Supplied information -
━━━━━━━━━━

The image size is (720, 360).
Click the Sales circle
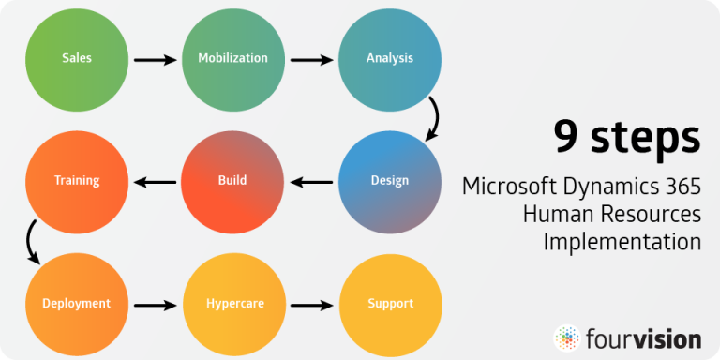(x=76, y=58)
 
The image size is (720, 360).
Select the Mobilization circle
(x=232, y=58)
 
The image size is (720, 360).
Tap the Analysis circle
(x=389, y=58)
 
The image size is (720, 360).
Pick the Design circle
(x=389, y=180)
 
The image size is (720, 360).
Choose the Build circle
(x=232, y=180)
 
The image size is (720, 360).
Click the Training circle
(x=76, y=180)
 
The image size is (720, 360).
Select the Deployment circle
(x=76, y=303)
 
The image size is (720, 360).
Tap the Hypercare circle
(x=232, y=303)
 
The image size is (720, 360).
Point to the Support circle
(x=389, y=303)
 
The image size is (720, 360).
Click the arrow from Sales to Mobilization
(x=155, y=60)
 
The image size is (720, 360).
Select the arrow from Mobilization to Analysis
(x=311, y=60)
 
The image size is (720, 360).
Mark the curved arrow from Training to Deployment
(x=32, y=241)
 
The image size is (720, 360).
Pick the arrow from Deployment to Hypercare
(x=155, y=305)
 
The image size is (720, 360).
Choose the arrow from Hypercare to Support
(x=311, y=305)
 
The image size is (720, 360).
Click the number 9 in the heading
(x=565, y=138)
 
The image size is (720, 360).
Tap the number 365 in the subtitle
(x=682, y=186)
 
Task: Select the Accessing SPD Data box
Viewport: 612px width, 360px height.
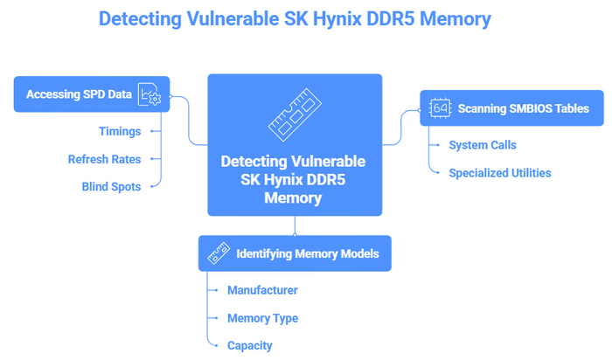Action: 91,94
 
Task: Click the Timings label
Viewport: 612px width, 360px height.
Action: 120,131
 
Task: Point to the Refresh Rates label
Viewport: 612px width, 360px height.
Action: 104,159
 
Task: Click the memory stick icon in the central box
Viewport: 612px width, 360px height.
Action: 294,113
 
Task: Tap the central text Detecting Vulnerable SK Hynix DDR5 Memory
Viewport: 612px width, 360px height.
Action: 294,179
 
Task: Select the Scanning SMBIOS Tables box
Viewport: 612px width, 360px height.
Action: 510,108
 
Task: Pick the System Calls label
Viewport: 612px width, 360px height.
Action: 482,145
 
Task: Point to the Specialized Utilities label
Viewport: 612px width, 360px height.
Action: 499,173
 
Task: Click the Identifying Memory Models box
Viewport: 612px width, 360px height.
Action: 294,254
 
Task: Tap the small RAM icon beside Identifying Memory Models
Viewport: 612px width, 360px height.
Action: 217,254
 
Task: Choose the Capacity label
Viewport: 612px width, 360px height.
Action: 249,345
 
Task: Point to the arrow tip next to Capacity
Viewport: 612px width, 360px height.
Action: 219,345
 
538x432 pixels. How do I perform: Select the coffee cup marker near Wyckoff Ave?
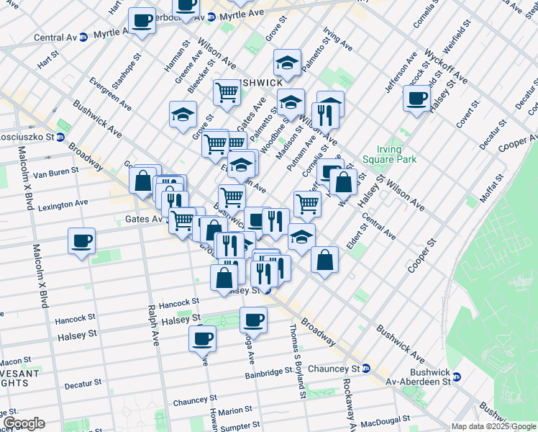coord(416,98)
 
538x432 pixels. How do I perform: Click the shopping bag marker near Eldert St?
coord(325,259)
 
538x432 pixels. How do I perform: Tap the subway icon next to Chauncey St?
coord(366,368)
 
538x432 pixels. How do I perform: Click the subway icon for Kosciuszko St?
coord(60,137)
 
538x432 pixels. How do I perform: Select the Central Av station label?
coord(55,37)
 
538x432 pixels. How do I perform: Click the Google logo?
coord(24,423)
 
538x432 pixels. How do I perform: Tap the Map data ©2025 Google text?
coord(493,426)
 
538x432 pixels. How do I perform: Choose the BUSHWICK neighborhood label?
coord(262,82)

━━━━━━━━━━

Requirements - Please copy all of the entries above word for word, leaving out the pictures.

Expected answer -
The image size is (720, 360).
Click the Sales circle
(x=76, y=58)
 
The image size is (720, 360).
Select the Mobilization circle
(x=232, y=58)
 
The image size is (720, 360).
Tap the Analysis circle
(x=389, y=58)
 
The image size is (720, 360).
Pick the Design circle
(x=389, y=180)
 
The image size is (720, 360).
Choose the Build circle
(x=232, y=180)
 
The image size is (720, 360).
Click the Training circle
(x=76, y=180)
 
The image size is (720, 360).
Select the Deployment circle
(x=76, y=303)
 
The image size is (720, 360).
Tap the Hypercare circle
(x=232, y=303)
 
The image size is (720, 360).
Point to the Support circle
(x=389, y=303)
 
The image size is (720, 360).
Click the arrow from Sales to Mobilization
(x=155, y=60)
 
The image size is (720, 360).
Select the arrow from Mobilization to Analysis
(x=311, y=60)
 
The image size is (720, 360).
Mark the curved arrow from Training to Deployment
(x=32, y=241)
 
The image size is (720, 360).
Pick the arrow from Deployment to Hypercare
(x=155, y=305)
 
The image size is (720, 360).
Choose the arrow from Hypercare to Support
(x=311, y=305)
 
The image size is (720, 360).
Click the number 9 in the heading
(x=565, y=138)
 
The image size is (720, 360).
Tap the number 365 in the subtitle
(x=682, y=186)
 
Task: Select the Accessing SPD Data box
Viewport: 612px width, 360px height.
Action: 91,94
 
Task: Click the Timings label
Viewport: 612px width, 360px height.
Action: 120,131
 
Task: Point to the Refresh Rates label
Viewport: 612px width, 360px height.
Action: 104,159
 
Task: Click the memory stick icon in the central box
Viewport: 612px width, 360px height.
Action: 294,113
 
Task: Tap the central text Detecting Vulnerable SK Hynix DDR5 Memory
Viewport: 612px width, 360px height.
Action: 294,179
 
Task: Select the Scanning SMBIOS Tables box
Viewport: 612px width, 360px height.
Action: 510,108
 
Task: Pick the System Calls label
Viewport: 612px width, 360px height.
Action: 482,145
 
Task: Point to the Specialized Utilities label
Viewport: 612px width, 360px height.
Action: 499,173
 
Task: Click the Identifying Memory Models box
Viewport: 612px width, 360px height.
Action: 294,254
 
Task: Tap the small RAM icon beside Identifying Memory Models
Viewport: 612px width, 360px height.
Action: 217,254
 
Task: Choose the Capacity label
Viewport: 612px width, 360px height.
Action: 249,345
 
Task: Point to the arrow tip next to Capacity
Viewport: 612px width, 360px height.
Action: 219,345
 
538x432 pixels. How do I perform: Select the coffee cup marker near Wyckoff Ave?
coord(416,98)
 
538x432 pixels. How do I perform: Click the shopping bag marker near Eldert St?
coord(325,259)
 
538x432 pixels. How do I perform: Tap the subway icon next to Chauncey St?
coord(366,368)
 
538x432 pixels. How do I perform: Click the subway icon for Kosciuszko St?
coord(60,137)
 
538x432 pixels. How do I perform: Select the Central Av station label?
coord(55,37)
 
538x432 pixels. How do I perform: Click the Google logo?
coord(24,423)
 
538x432 pixels. How do I perform: Tap the Map data ©2025 Google text?
coord(493,426)
 
538x432 pixels. How do I perform: Choose the BUSHWICK neighborhood label?
coord(262,82)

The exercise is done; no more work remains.